I’m trying to filter out all columns that only contain boolean data (represented as 0 and 1 integers), and with “filter” I don’t actually mean to remove them but rather to treat them differently downstream. Most likely by splitting into two tables, then joining back after some manipulations.
The nearest I have come to my goal was by looking at the table spec, which includes the “domain” column, telling me in which range the data spreads. I know that I can safely update the domain data with the “Domain Calculator” node. But I haven’t yet found a way to access that data in any way.
So if there is any way to access the domain data in the table spec, please tell me. If not, how would I solve the problem then?

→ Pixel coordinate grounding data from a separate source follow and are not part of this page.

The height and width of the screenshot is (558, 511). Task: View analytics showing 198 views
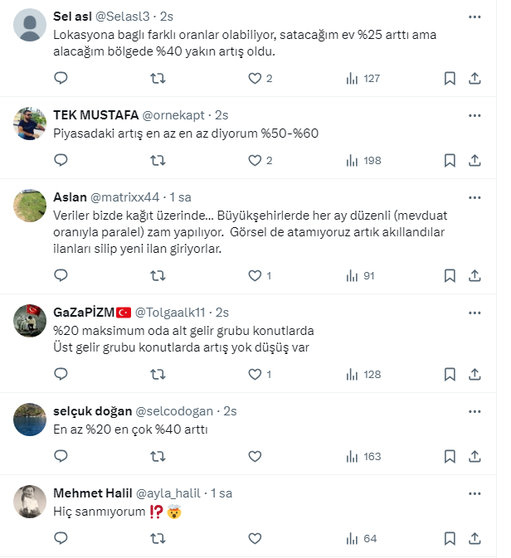pos(363,160)
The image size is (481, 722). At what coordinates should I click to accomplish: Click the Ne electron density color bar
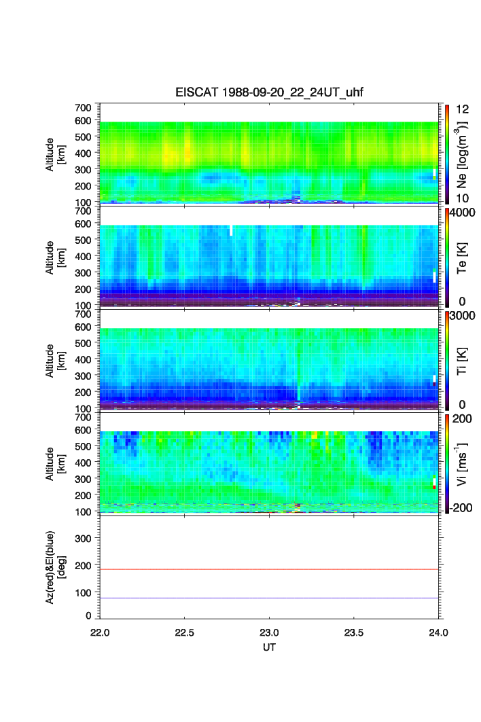(x=446, y=154)
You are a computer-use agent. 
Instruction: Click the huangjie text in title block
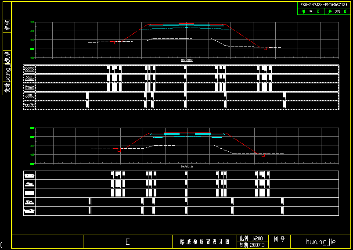321,242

Hi @Raph0007, welcome to the forum.
If you convert the 0/1 to True/False and set the column type to Boolean, you can use use the Column Filter (or Column Splitter) node with the Type Selection option set to Boolean value.
Thanks for replying! Sadly, the columns of concern do not actually contain boolean data, but it only consists of zeroes and ones, so it’s semantically still boolean (although it is marked as integer). Column filter with type selection therefore won’t work just like that; is there any way to autocast integer values only containing 0 and 1 to boolean values? Then I could use type selection
This can be accomplished by the Rule Engine node:
$columnnamehere$ = 1 => TRUE
$columnnamehere$ = 0 => FALSE
I fear that will not work, since this would require me to know the columns containing boolean values in advance. The data table I am working with is full with integer values, presumably also containing zeroes and ones.

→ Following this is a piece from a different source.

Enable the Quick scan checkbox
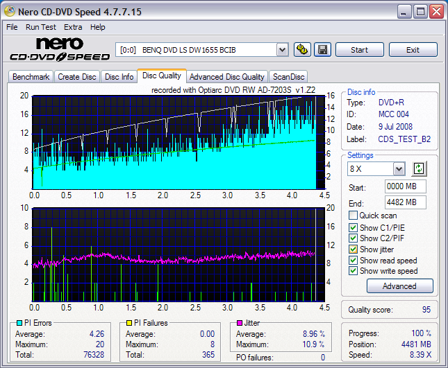This screenshot has height=368, width=448. [354, 216]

I could as well manually inspect the columns and use a column splitter to choose exactly the columns that I checked to be boolean, but I’d like to make this process automatic and dynamic, so that it will work with different tables as well. Is this possible?

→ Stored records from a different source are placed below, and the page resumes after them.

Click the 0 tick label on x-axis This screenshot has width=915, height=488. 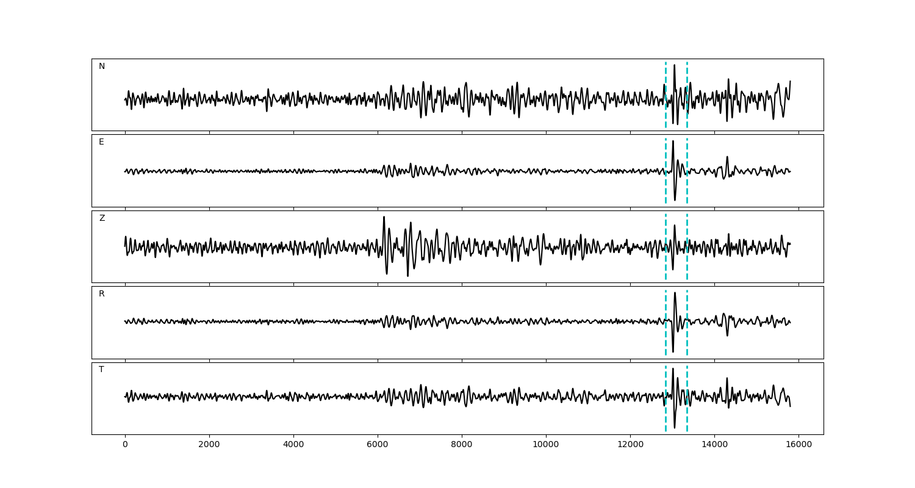(x=125, y=445)
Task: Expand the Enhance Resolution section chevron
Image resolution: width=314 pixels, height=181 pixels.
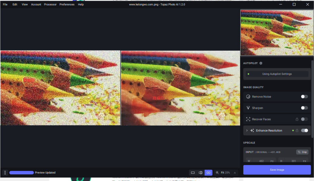Action: pos(247,130)
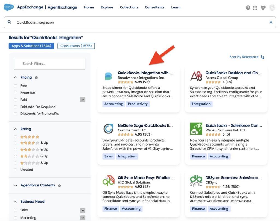Click the Salesforce cloud logo
Screen dimensions: 280x221
coord(8,7)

@Raph0007 you could use statistics node or maybe group by to find integers that would contain only 1 and 0. Depending on your data you might have to combine them. And then you would use a loop to handle only those that would be suitable for booleans.
If you could give a sample that represents your data that could help generating new ideas.
I created this workflow seperate_boolean_data.knwf (33.7 KB)
It uses the Extract Table Spec node to save all possible values per column into a Collection. That makes it possible to filter columns with a collection size =2 (=boolean).
Thank you very much! The “Extract Table Spec” seemed to be exactly the node I was looking for! From that step on, I chose to take my own path (although it might be not as elegant / efficient). I used a rule-based row splitter which checks on the following spec values:
Type has to be “Number (integer)”
Lower bound has to be 0
Upper bound has to be 1
Then I transposed both outgoing branches and fed them as reference tables into two Reference Column Filter nodes, which both take the original table as their data table. Now I end up with two branches, one with all non-boolean columns and another one with all boolean columns.
Now I can safely apply “Low variance column filter” to the non-bools, without fearing to lose all boolean columns.
That’s it, thanks!
This topic was automatically closed 7 days after the last reply. New replies are no longer allowed.